A uma hora da madrugada, recolhidos os recipientes nos quais o líquido gelara completamente, mandou moer parte do sólido transparente e cortar em lâminas outra parte, proporcionando aos visitantes admirados a novidade sensacional.
Reza a crônica que o requintado obséquio muito agradou aos presentes. e que damas e cavalheiros, desmanchando na boca o esquisito granizo ou lambendo as delgadas lâminas de vidro açucarado, muito se deleitaram do ... invento ".
Já no século XVIII, encontramos um livro de receitas que ensinava a fazer sorvete com o gelo natural e as artes de conservá-lo.
O Brasil, entretanto, não era, pelo tempo, país de requintes.
A receita do sorvete setecentista, de acordo com de Bulhões, era a seguinte: "Espremer-se-ão os limões azedos, que se façam uma onça de sumo, e espremer-se-ão de limões doces outro tanto com duas onças de açúcar em calda, se lançarão na sorveteira, conservando no balde à roda dois aratéis e meio de neve, ou três, e se gelará de sorte que pareça torrões de açúcar.
Já se deve advertir, que para a neve ter a força de penetrar e gelar a calda, se lhe há de deitar dois punhos de sal, e para esfriar bem não necessita dele, se quiserem a água da calda tão somente fria sem gelar "
Nota de sensação para o Rio foi, em 1834, a chegada do primeiro gelo que viera do lago Potomaque, perto de Boston.

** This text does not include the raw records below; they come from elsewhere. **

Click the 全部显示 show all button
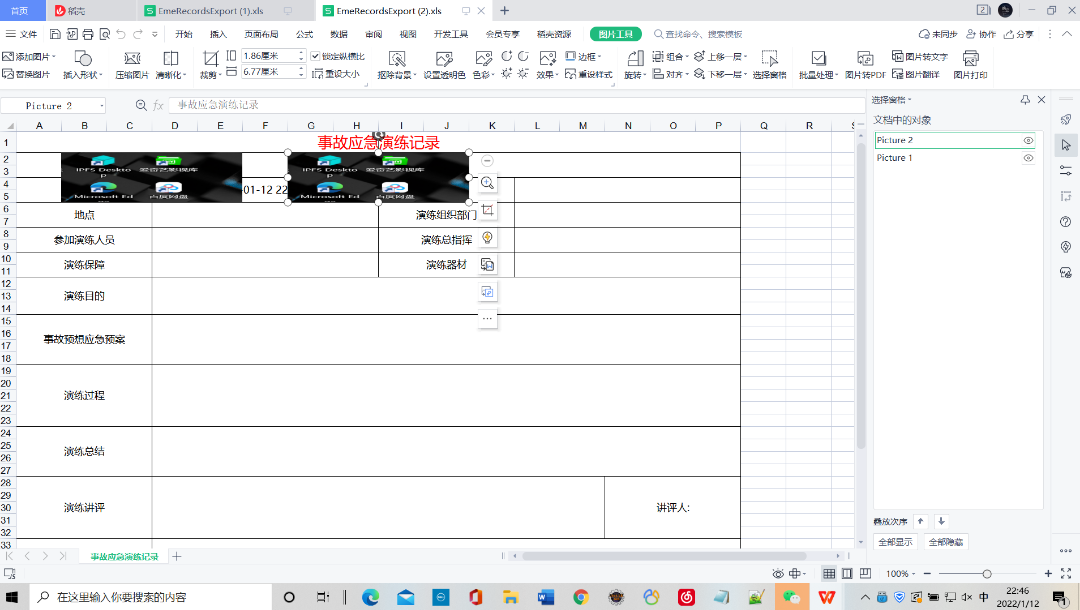 894,542
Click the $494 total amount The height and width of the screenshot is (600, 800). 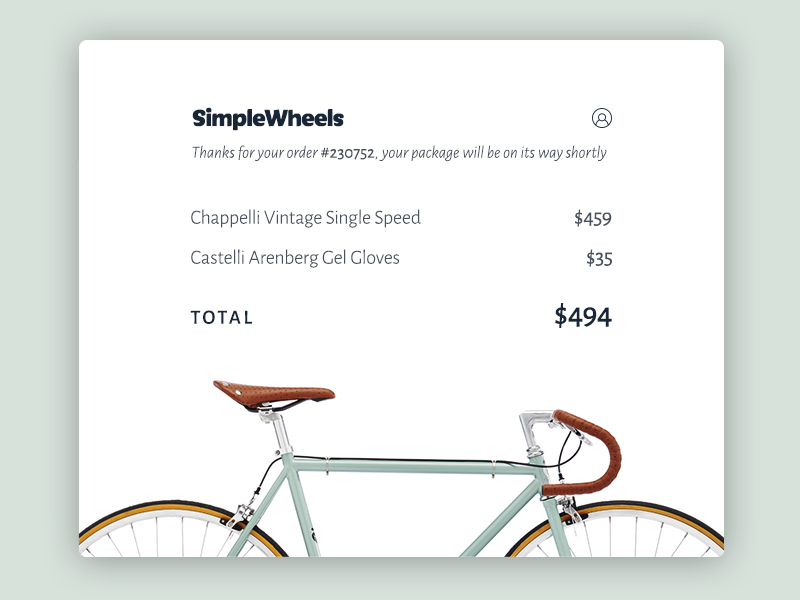pos(583,317)
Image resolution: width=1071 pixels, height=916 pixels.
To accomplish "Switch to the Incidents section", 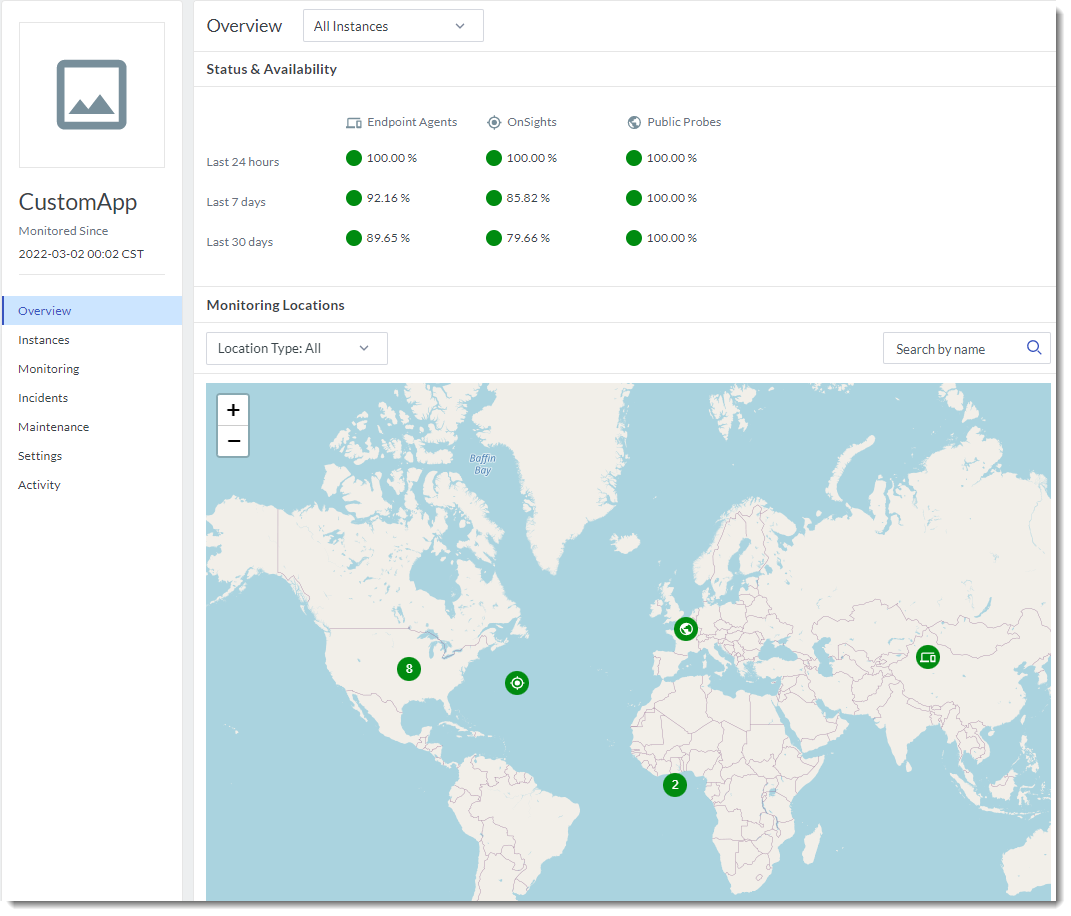I will (x=43, y=397).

A principio o carioca recebeu-o meio ressabiado. Parecia que lhe queimava a boca.
O diplomata francês, Conde Alexis de Saint Priest, registrou em comunicado à Corte de Luís Felipe, em 1834: "Uma particularidade que quase não merecia ser relatada, mas entretanto bem singular, é a introdução do gelo no Rio de Janeiro.
Nunca fora visto aqui. Um navio americano trouxe agora um carregamento. Nos primeiros dias, ninguém o queria: julgavam os brasileiros que o gelo os queimava, mas hoje, já conseguiu grande voga e emprega-se de modo tão agradável quanto útil, neste clima".
O referido emprego era principalmente em sorvetes, vendidos a duzentos réis o copo, na Confeitaria Carceller, à rua Direita, entre Ouvidor e a igreja do Carmo.
Segundo consta, o próprio Imperador-menino teve licença para degustar a novidade.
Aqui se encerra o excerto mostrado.